Items listed in a dataset
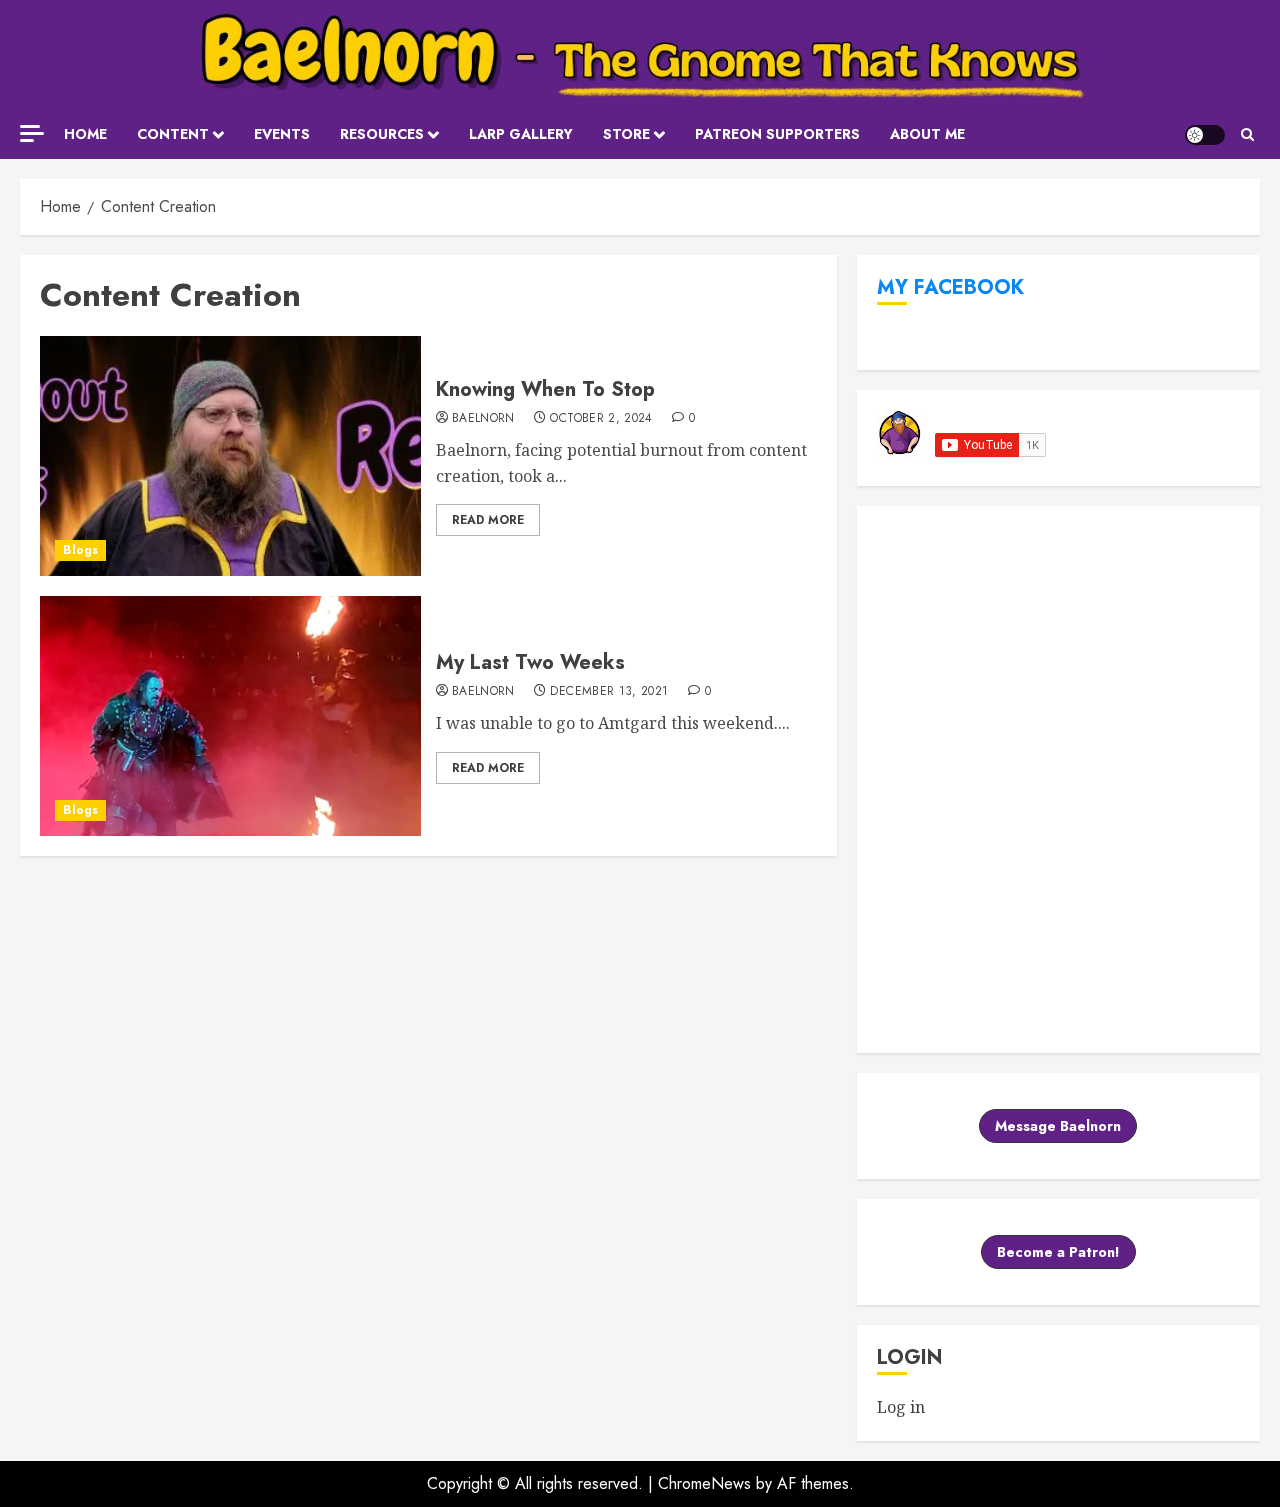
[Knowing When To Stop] (230, 456)
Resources (382, 134)
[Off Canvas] (32, 133)
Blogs (80, 550)
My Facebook (950, 287)
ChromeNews (704, 1483)
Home (85, 134)
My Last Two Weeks (530, 662)
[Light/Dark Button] (1205, 135)
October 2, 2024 (601, 419)
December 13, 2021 (609, 692)
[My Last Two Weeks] (230, 716)
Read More (488, 520)
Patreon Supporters (777, 134)
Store (626, 134)
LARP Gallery (521, 134)
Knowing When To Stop (545, 389)
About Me (927, 134)
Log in (901, 1407)
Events (282, 134)
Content (173, 134)
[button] (1247, 135)
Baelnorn (483, 419)
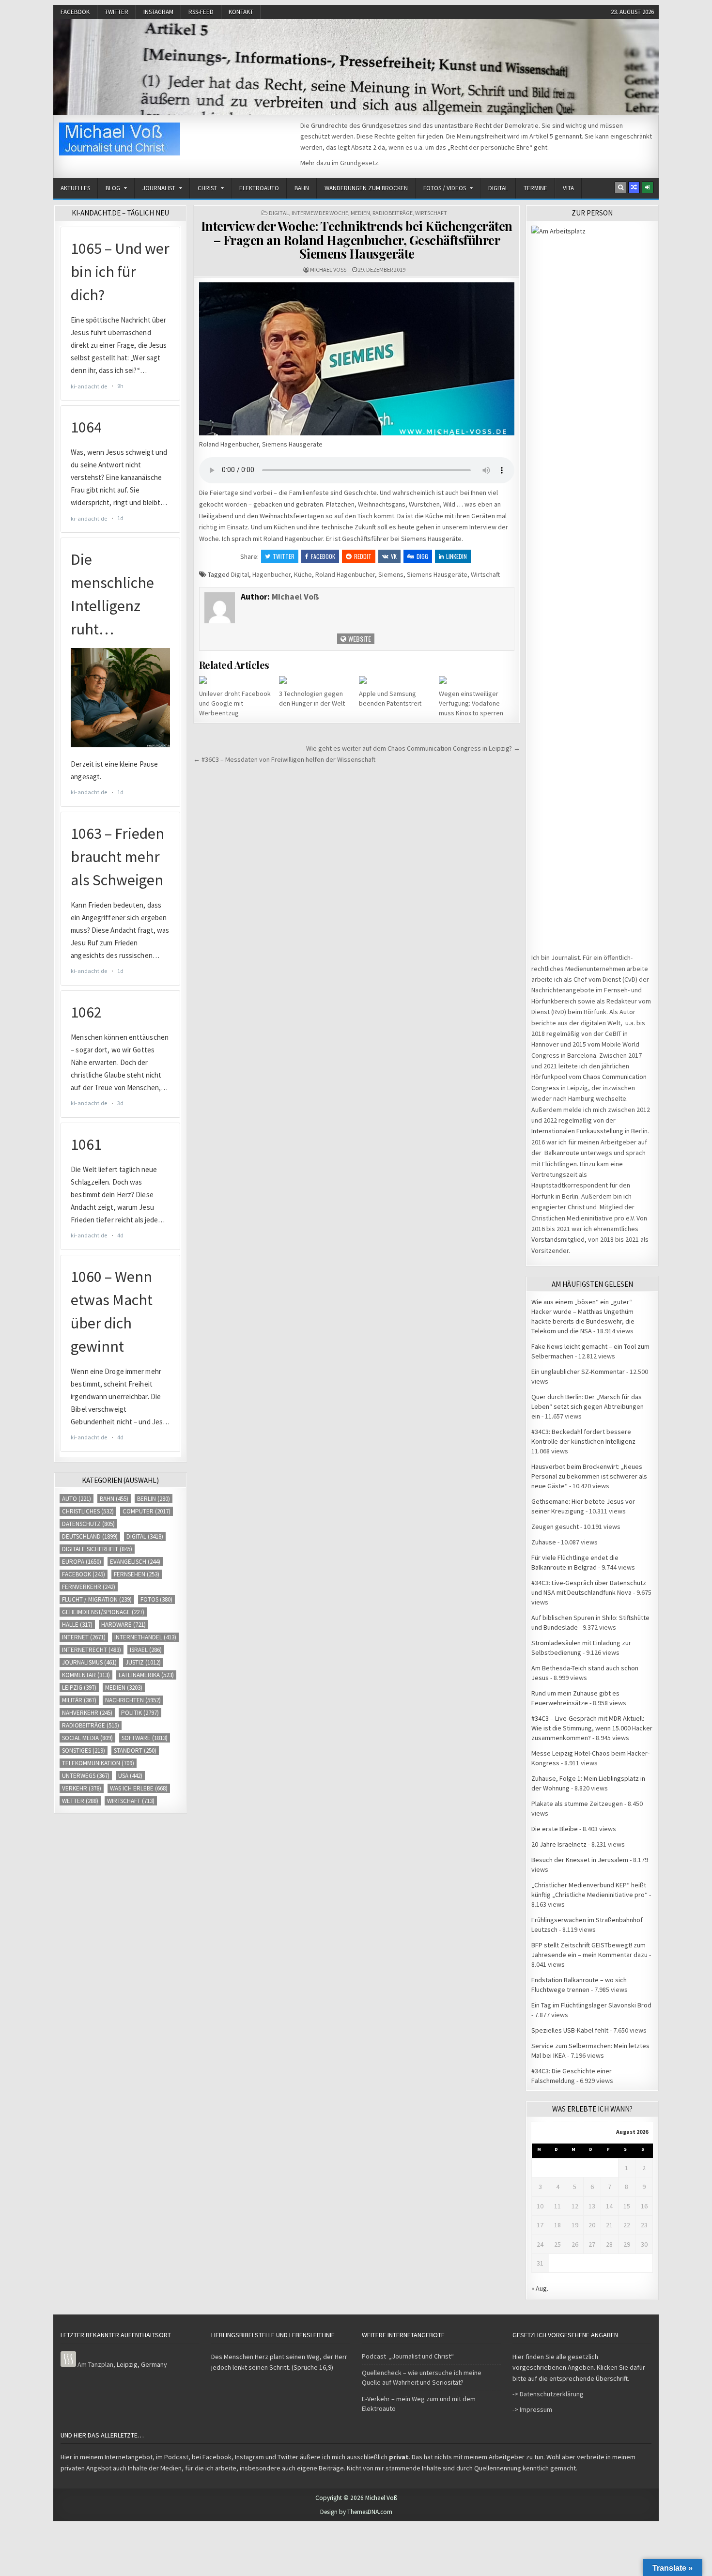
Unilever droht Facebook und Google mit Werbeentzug (235, 703)
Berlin (153, 1499)
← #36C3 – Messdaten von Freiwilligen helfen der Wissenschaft (284, 759)
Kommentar (86, 1675)
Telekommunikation (98, 1763)
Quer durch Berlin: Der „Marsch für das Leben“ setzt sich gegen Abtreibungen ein (587, 1406)
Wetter (80, 1801)
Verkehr (81, 1788)
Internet (84, 1637)
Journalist (158, 188)
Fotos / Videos (444, 188)
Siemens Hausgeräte (437, 574)
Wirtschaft (431, 212)
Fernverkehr (88, 1587)
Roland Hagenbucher (345, 574)
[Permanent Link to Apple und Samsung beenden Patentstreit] (396, 680)
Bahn (301, 188)
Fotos (156, 1599)
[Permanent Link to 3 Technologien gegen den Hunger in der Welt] (317, 680)
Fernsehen (136, 1574)
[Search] (620, 187)
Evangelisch (135, 1562)
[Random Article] (634, 187)
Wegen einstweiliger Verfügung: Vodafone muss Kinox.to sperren (471, 703)
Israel (146, 1650)
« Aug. (539, 2288)
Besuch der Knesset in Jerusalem (579, 1859)
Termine (535, 188)
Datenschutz (88, 1524)
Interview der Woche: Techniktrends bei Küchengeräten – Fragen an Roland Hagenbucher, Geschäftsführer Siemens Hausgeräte (356, 239)
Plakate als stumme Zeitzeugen (577, 1803)
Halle (77, 1624)
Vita (568, 188)
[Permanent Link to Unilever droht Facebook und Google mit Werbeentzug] (237, 680)
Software (145, 1738)
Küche (303, 574)
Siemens (390, 574)
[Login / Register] (647, 187)
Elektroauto (259, 188)
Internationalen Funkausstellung (577, 1130)
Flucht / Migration (97, 1599)
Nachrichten (133, 1700)
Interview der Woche (320, 212)
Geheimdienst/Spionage (103, 1612)
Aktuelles (75, 188)
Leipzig (79, 1687)
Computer (146, 1511)
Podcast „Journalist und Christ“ (408, 2356)
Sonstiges (83, 1750)
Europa (81, 1562)
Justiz (143, 1662)
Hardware (123, 1624)
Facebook (75, 12)
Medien (360, 212)
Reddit (362, 556)
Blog (113, 188)
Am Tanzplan (95, 2364)
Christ (207, 188)
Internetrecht (91, 1650)
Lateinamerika (146, 1675)
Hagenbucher (271, 574)
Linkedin (456, 556)
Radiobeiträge (392, 212)
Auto (76, 1499)
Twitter (116, 12)
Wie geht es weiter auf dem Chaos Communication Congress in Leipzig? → (413, 748)
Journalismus (89, 1662)
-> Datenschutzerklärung (548, 2394)
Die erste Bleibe (554, 1828)
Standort (135, 1750)
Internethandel (145, 1637)
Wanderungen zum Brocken (366, 188)
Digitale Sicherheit (97, 1549)
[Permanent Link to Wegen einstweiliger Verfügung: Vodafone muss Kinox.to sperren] (476, 680)
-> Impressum (532, 2409)
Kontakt (241, 12)
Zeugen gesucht (555, 1526)
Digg (422, 556)
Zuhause (543, 1542)
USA (130, 1776)
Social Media (87, 1738)
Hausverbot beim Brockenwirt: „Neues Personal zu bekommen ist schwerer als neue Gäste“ (589, 1476)
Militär (79, 1700)
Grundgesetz (359, 162)
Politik (140, 1713)
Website (359, 638)
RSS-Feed (201, 12)
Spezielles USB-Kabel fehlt (569, 2030)
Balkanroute (561, 1152)
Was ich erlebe (139, 1788)
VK (394, 556)
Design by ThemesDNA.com (356, 2512)
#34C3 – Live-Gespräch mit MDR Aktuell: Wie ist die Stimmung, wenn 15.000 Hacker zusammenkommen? (591, 1728)
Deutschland (90, 1536)
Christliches (88, 1511)
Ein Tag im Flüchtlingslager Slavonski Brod (591, 2005)
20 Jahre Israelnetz (559, 1844)
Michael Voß (328, 269)
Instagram (158, 12)
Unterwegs (85, 1776)
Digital (498, 188)
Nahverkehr (87, 1713)
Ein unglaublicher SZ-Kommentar (578, 1371)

> HOW TO COMPLETE THIS TASK:
Copy the stretch of the records above that runs from the line with "Fernsehen (136, 1574)" through the line with "Christliches (88, 1511)". Both end lines belong in the copy, and nothing else does.

> SOLUTION:
Fernsehen (136, 1574)
[Search] (620, 187)
Evangelisch (135, 1562)
[Random Article] (634, 187)
Wegen einstweiliger Verfügung: Vodafone muss Kinox.to sperren (471, 703)
Israel (146, 1650)
« Aug. (539, 2288)
Besuch der Knesset in Jerusalem (579, 1859)
Termine (535, 188)
Datenschutz (88, 1524)
Interview der Woche: Techniktrends bei Küchengeräten – Fragen an Roland Hagenbucher, Geschäftsführer Siemens Hausgeräte (356, 239)
Plakate als stumme Zeitzeugen (577, 1803)
Halle (77, 1624)
Vita (568, 188)
[Permanent Link to Unilever droht Facebook und Google mit Werbeentzug] (237, 680)
Software (145, 1738)
Küche (303, 574)
Siemens (390, 574)
[Login / Register] (647, 187)
Elektroauto (259, 188)
Internationalen Funkausstellung (577, 1130)
Flucht / Migration (97, 1599)
Nachrichten (133, 1700)
Interview der Woche (320, 212)
Geheimdienst/Spionage (103, 1612)
Aktuelles (75, 188)
Leipzig (79, 1687)
Computer (146, 1511)
Podcast „Journalist und Christ“ (408, 2356)
Sonstiges (83, 1750)
Europa (81, 1562)
Justiz (143, 1662)
Hardware (123, 1624)
Facebook (75, 12)
Medien (360, 212)
Reddit (362, 556)
Blog (113, 188)
Am Tanzplan (95, 2364)
Christ (207, 188)
Internetrecht (91, 1650)
Lateinamerika (146, 1675)
Hagenbucher (271, 574)
Linkedin (456, 556)
Radiobeiträge (392, 212)
Auto (76, 1499)
Twitter (116, 12)
Wie geht es weiter auf dem Chaos Communication Congress in Leipzig? → (413, 748)
Journalismus (89, 1662)
-> Datenschutzerklärung (548, 2394)
Die erste Bleibe (554, 1828)
Standort (135, 1750)
Internethandel (145, 1637)
Wanderungen zum Brocken (366, 188)
Digitale Sicherheit (97, 1549)
[Permanent Link to Wegen einstweiliger Verfügung: Vodafone muss Kinox.to sperren] (476, 680)
-> Impressum (532, 2409)
Kontakt (241, 12)
Zeugen gesucht (555, 1526)
Digg (422, 556)
Zuhause (543, 1542)
USA (130, 1776)
Social Media (87, 1738)
Hausverbot beim Brockenwirt: „Neues Personal zu bekommen ist schwerer als neue Gäste“ (589, 1476)
Militär (79, 1700)
Grundgesetz (359, 162)
Politik (140, 1713)
Website (359, 638)
RSS-Feed (201, 12)
Spezielles USB-Kabel fehlt (569, 2030)
Balkanroute (561, 1152)
Was ich erlebe (139, 1788)
VK (394, 556)
Design by ThemesDNA.com (356, 2512)
#34C3 – Live-Gespräch mit MDR Aktuell: Wie ist die Stimmung, wenn 15.000 Hacker zusammenkommen? (591, 1728)
Deutschland (90, 1536)
Christliches (88, 1511)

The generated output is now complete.